What to work on
Would you output the lines from the one containing "Viewport: 752px width, 592px" through the final line of the entries, exactly and with pictures omitted?

Provided data
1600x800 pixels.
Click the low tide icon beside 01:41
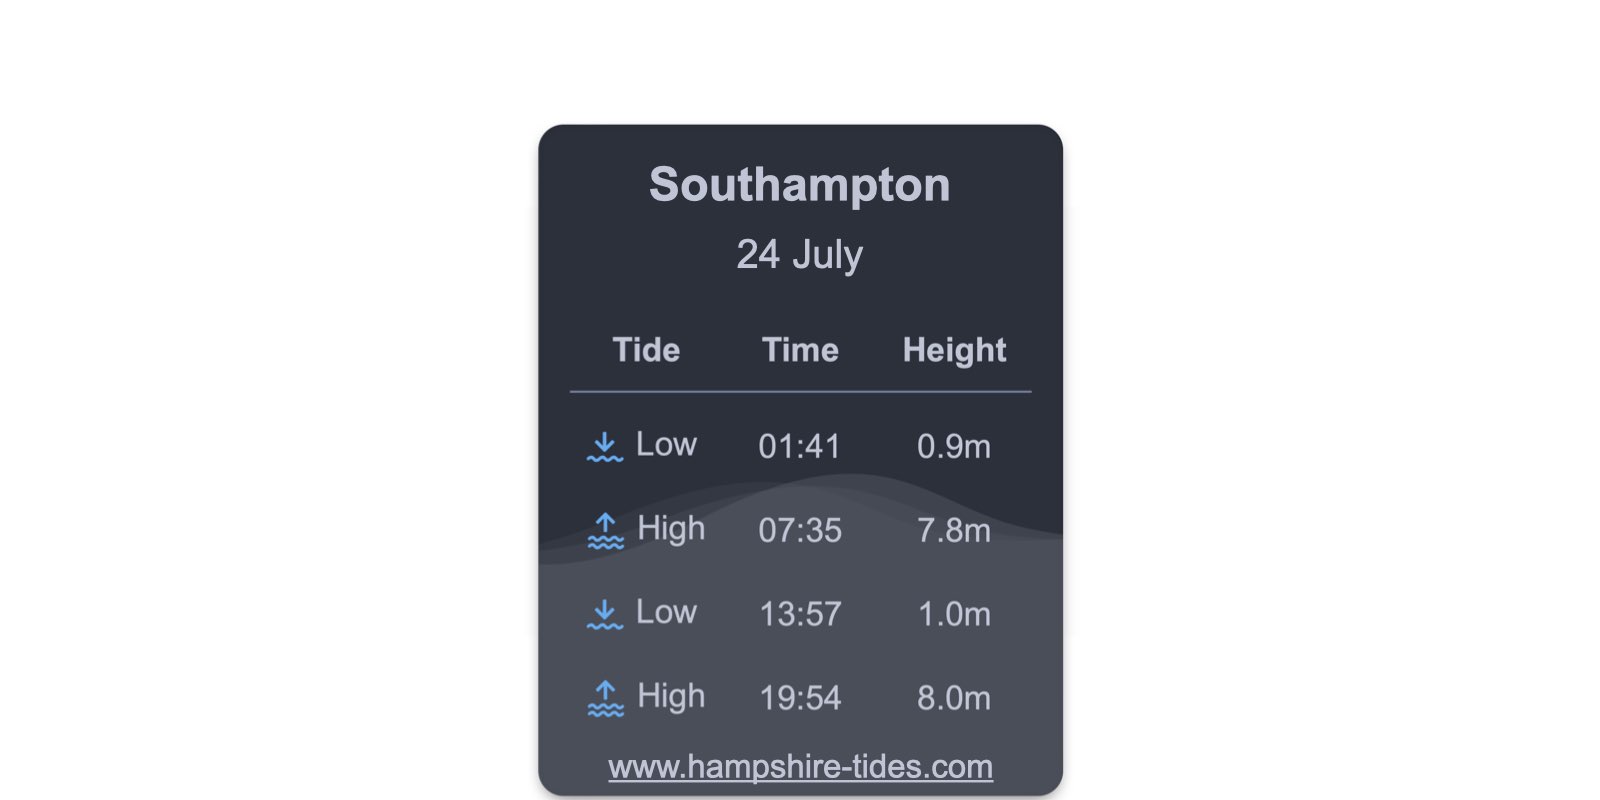point(605,447)
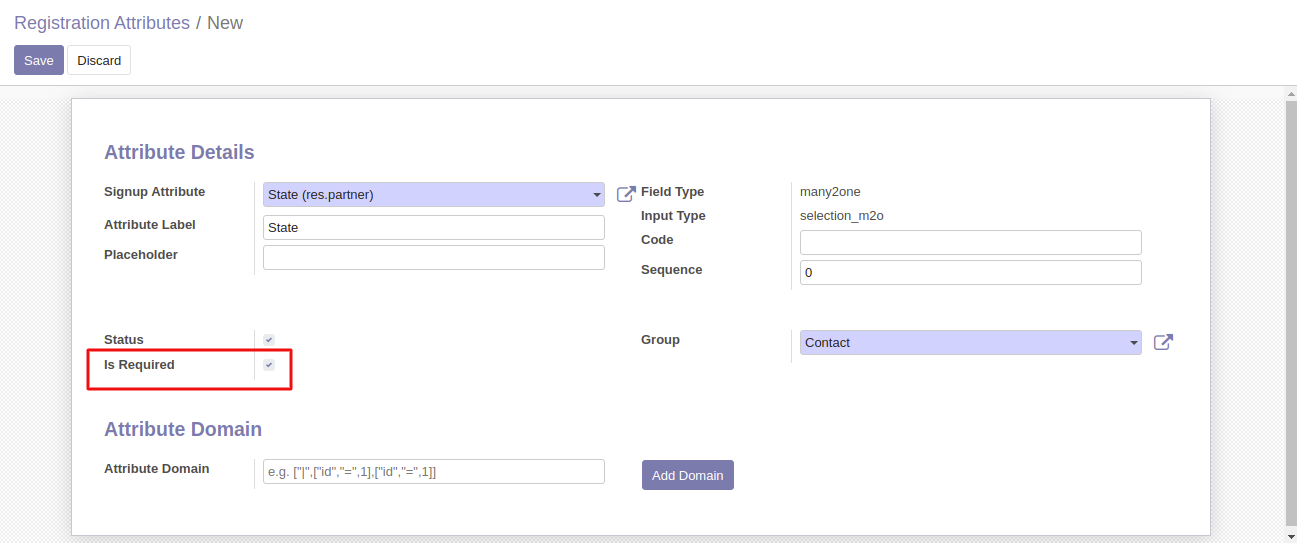Click the Add Domain button
Screen dimensions: 1297x543
point(687,475)

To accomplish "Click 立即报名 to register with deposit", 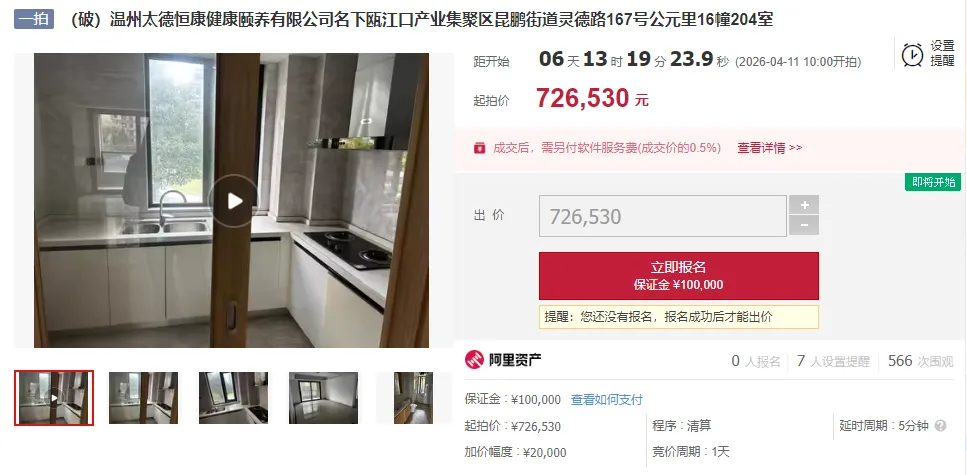I will [x=678, y=276].
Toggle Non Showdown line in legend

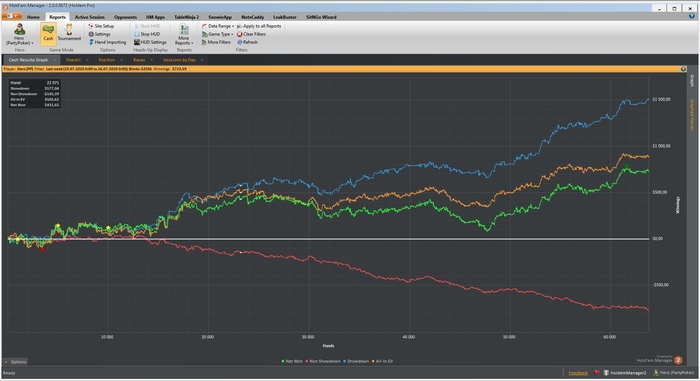[323, 361]
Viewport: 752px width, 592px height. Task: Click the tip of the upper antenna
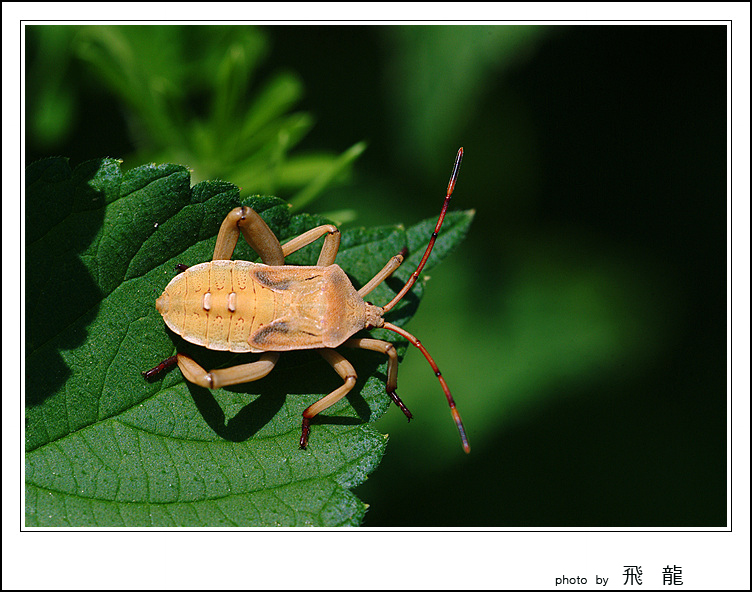(x=459, y=153)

Exercise response
Viewport: 752px width, 592px height. Task: Click the tip of the upper antenna
(x=459, y=153)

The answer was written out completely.